In the last few years, deep learning models achieved groundbreaking results on several computer vision tasks. Yet these models rely on vast amounts of carefully labeled images. The collection of the dataset images is substantially cheaper compared to the price of high-quality annotations. Alternatively, one can collect images from the internet with different tags and use these tags as labels, or crowdsource the annotation process, resulting in much cheaper yet noisier annotations. This motivates the research in directions of unsupervised learning, semi-supervised learning, learning with noisy labels, and active learning.
Active learning in computer vision
Active learning algorithms help deep learning engineers select a subset of images from a large unlabeled pool of data in such a way, that obtaining annotations of those images will result in a maximal increase of model accuracy. They tackle the question of which N images do I annotate next to get the best performing model. This is pretty helpful since in some cases labeling of the whole dataset is impossible due to time and budget constraints.
There are several promising Active Learning algorithms available, yet evaluation and benchmarking of these algorithms is not clear. Different methods use different datasets, report different metrics on different tasks. Most of the methods report results on the classification tasks only, which we are least interested in. We will benchmark these algorithms on classification, object detection, segmentation, human pose estimation, and semantic segmentation and report the mean accuracies of 3 runs for each of them. We will add more algorithm implementations over time and provide instructions for easy integration into our platform.

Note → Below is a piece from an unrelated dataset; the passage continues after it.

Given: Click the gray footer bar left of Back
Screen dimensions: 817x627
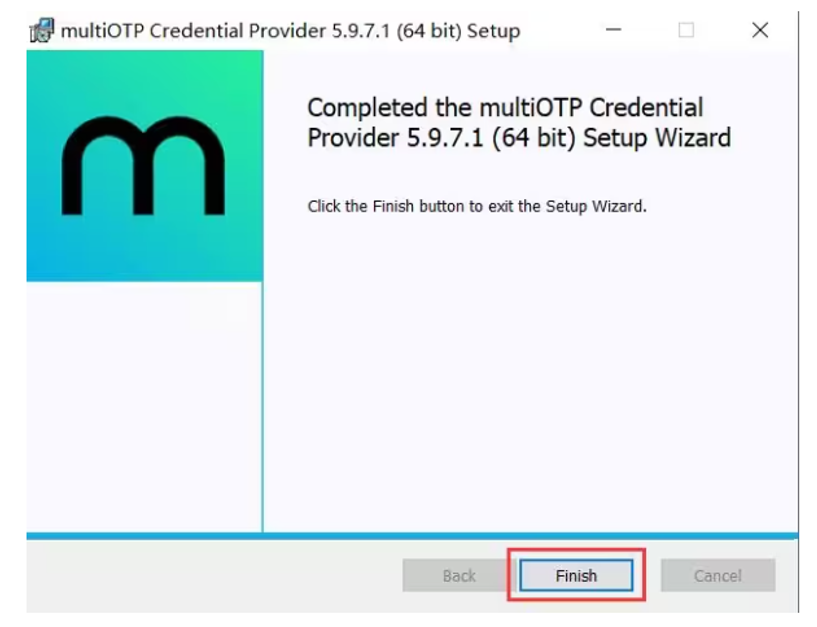Looking at the screenshot, I should pyautogui.click(x=214, y=575).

The current article covers classification tasks only. Further articles will be published reporting on results for object detection, segmentation, human pose estimation, and semantic segmentation tasks. We were able to get good results on all the tasks using different algorithms.
In this article, I would like to present our implementation of 2 active learning algorithms (, ) and their usage in SuperAnnotate's platform, share the code and some benchmarking data. Only classification models will be covered in the article, separate articles will follow for each subsequent task. This is the start of our continuous effort in implementing and evaluating different active learning algorithms and making them easily accessible for our users.
- Brief Description of “Learning Loss for Active Learning” algorithm 
- Brief Description of “Discriminative Active Learning” algorithm 
- Results on classification task on a cifar-10 dataset with resnet-18 model
- Using our code
- Future Roadmap
- Concluding remarks
Brief description of “learning loss for active learning” algorithm
In this chapter, we will briefly describe the Learning Loss for Active Learning  algorithm, which we use for all 4 tasks. For a full description please refer to the paper.
The main idea behind this algorithm is to attach a loss prediction module to the main model (Fig. 2) the task of which will be to estimate the loss for a given unlabeled image. This additional task is learned in parallel to the main task, resulting in a negligible training time increase. Fig. 3 demonstrates the architecture of these additional layers. Features of several layers of the main model are used, which pass through a Global Average Pooling, FC layer (with output width of 128), and a ReLU. All of the outputs of these layers are concatenated and pass through another FC layer, which predicts the final loss.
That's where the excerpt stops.